Rodolfo Sienra Roosen
Llega la fiesta patria más importante del país. El 25 de agosto se conmemoran 186 años de la Declaratoria de la Independencia de nuestro territorio.
Todas las fechas patrias son trascendentes, pero ninguna como ésta. En tiempos no tan lejanos, el país festejaba con fervor el recuerdo de las grandes fechas de su historia con actos patrióticos.
En las escuelas, paradas militares, desfiles, lográndose así transmitir a la ciudadanía desde su niñez un sentimiento de respeto y emoción, todo en el marco del colorido de las viejas banderas que son el símbolo de la patria misma.
Hoy en cambio la juventud y veteranos divertidos festejan el amanecer del día de la patria viendo salir el sol del 25 al final de una jornada que se denomina "la noche de la nostalgia".
Esta se ha convertido en formidable éxito comercial y ya es parte de una tradi- ción, que moviliza gente, ha-ce correr el dinero, le permi- te ganar horas extras a muchos, entre los cuales a la policía que prepara megaoperativos con mucha anticipación para prevenir los excesos que contrastan con la sana diversión, con el recuerdo de la música de antes, que fue lo que la inspiró.
En fin, otros tiempos.
Pero la verdadera nostalgia es la de la memoria del brillo de los festejos de las fechas patrias de otrora.
La cual contrasta con la grisura y hasta indiferencia con que son tratadas por los gobiernos de izquierda, que con alguna excepción como la del 18 de mayo de este año por el bicentenario de la Batalla de Las Piedras, las hacen pasar desapercibidas.
Tabaré Vázquez quiso hacer del hecho biológico del nacimiento de Artigas el fasto por excelencia y fracasó hasta con su gente.
Es que los desfiles son caros y hay que cuidar el gasto para llegar a la igualación social hacia abajo.
Así se derrocha dinero en asistencialismo puro sin contrapartida, en una reforma de la salud que destroza lo que anda bien para que los servicios empeoren, en el impuesto al trabajo disfrazado de impuesto a la renta.

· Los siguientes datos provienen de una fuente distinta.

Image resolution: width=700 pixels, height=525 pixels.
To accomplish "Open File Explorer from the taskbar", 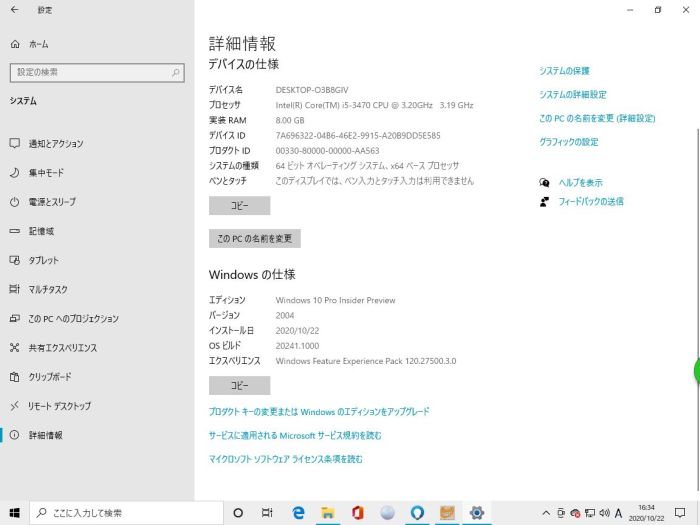I will click(327, 512).
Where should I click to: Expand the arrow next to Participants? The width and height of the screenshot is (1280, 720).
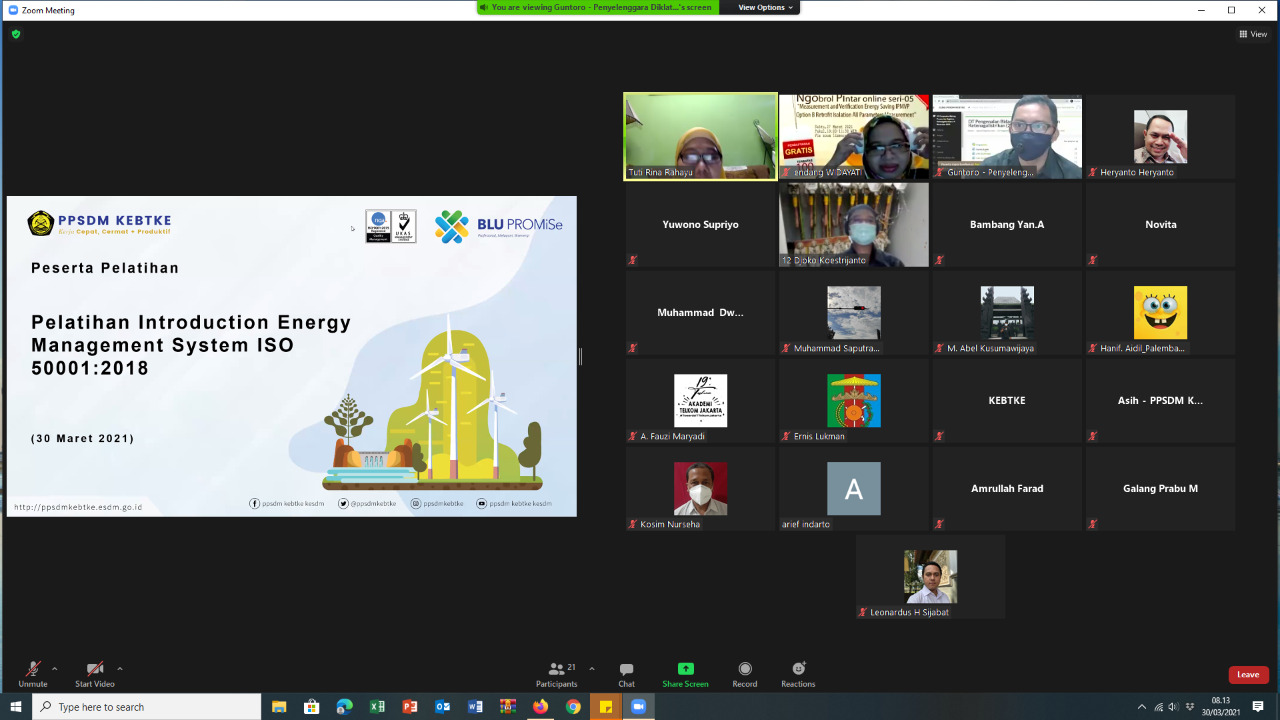[x=591, y=668]
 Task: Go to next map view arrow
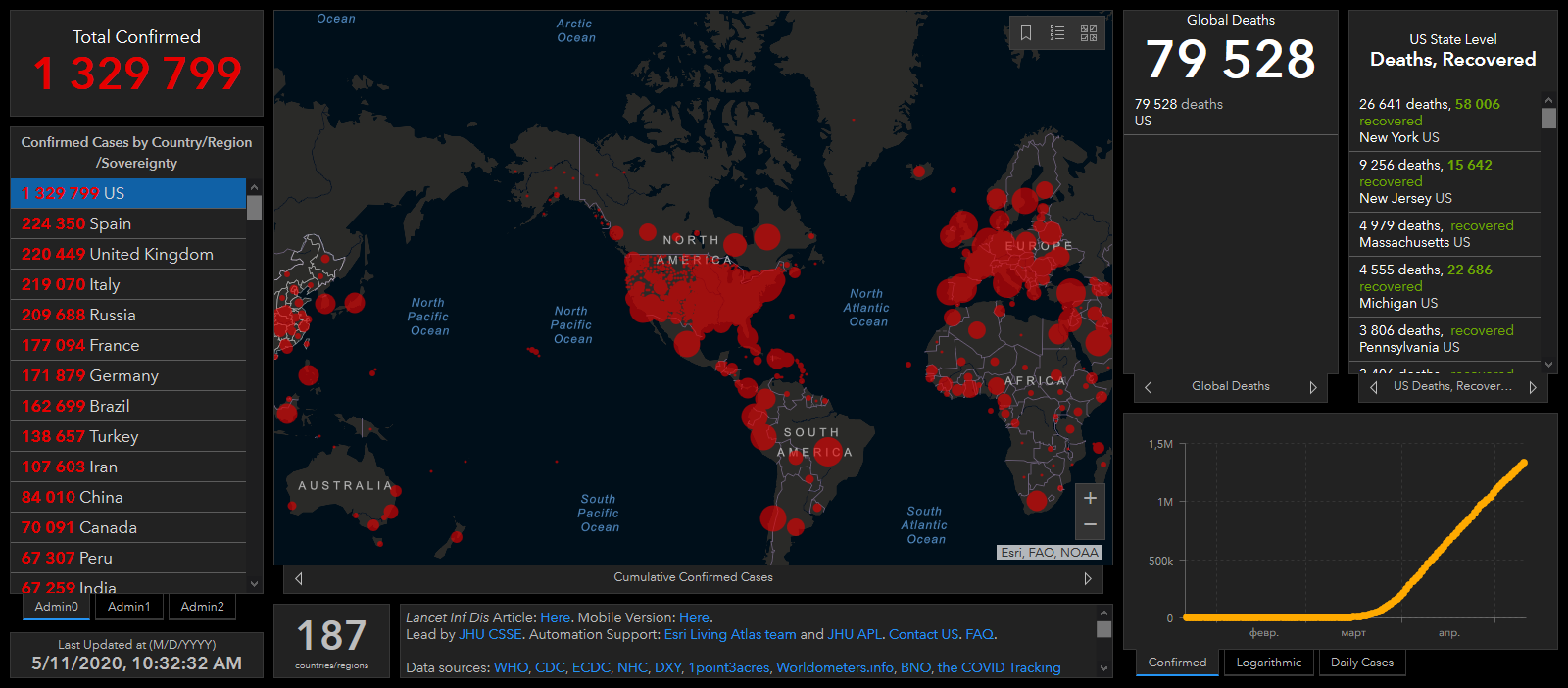point(1087,578)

Y desaparecieron las banderas, casi ni se ven salvo en los supermercados. Es desolador.
El Museo Histórico Nacional, que se sepa, no programa un solo acto patriótico que convoque al pueblo a conocer su pasado, y si lo hace, no lo publicita debidamente.
Nunca se sabe cuándo está abierto al público -mejor que no lo estuviera nunca en las condiciones en que presumiblemente ha de estar- y hasta la bandera original de los Treinta y Tres Orientales fue rapiñada de allí hace años por una banda delictiva que amnistía mediante, seguramente tiene representación en el gobierno, y que vaya uno a saber si queda un jirón de ella.
Por lo menos, quienes compartan esa nostalgia a que nos referimos, no olviden embanderar sus casas con la misma bandera que nos robaron.
Será una forma de demostrar que todavía da y mantiene criollos el tiempo, y que en el corazón de ellos se rinde tributo a quienes juraron "Libertad o Muerte", y con la sangre de los caídos, y su heroico compromiso, nos dieron la Libertad.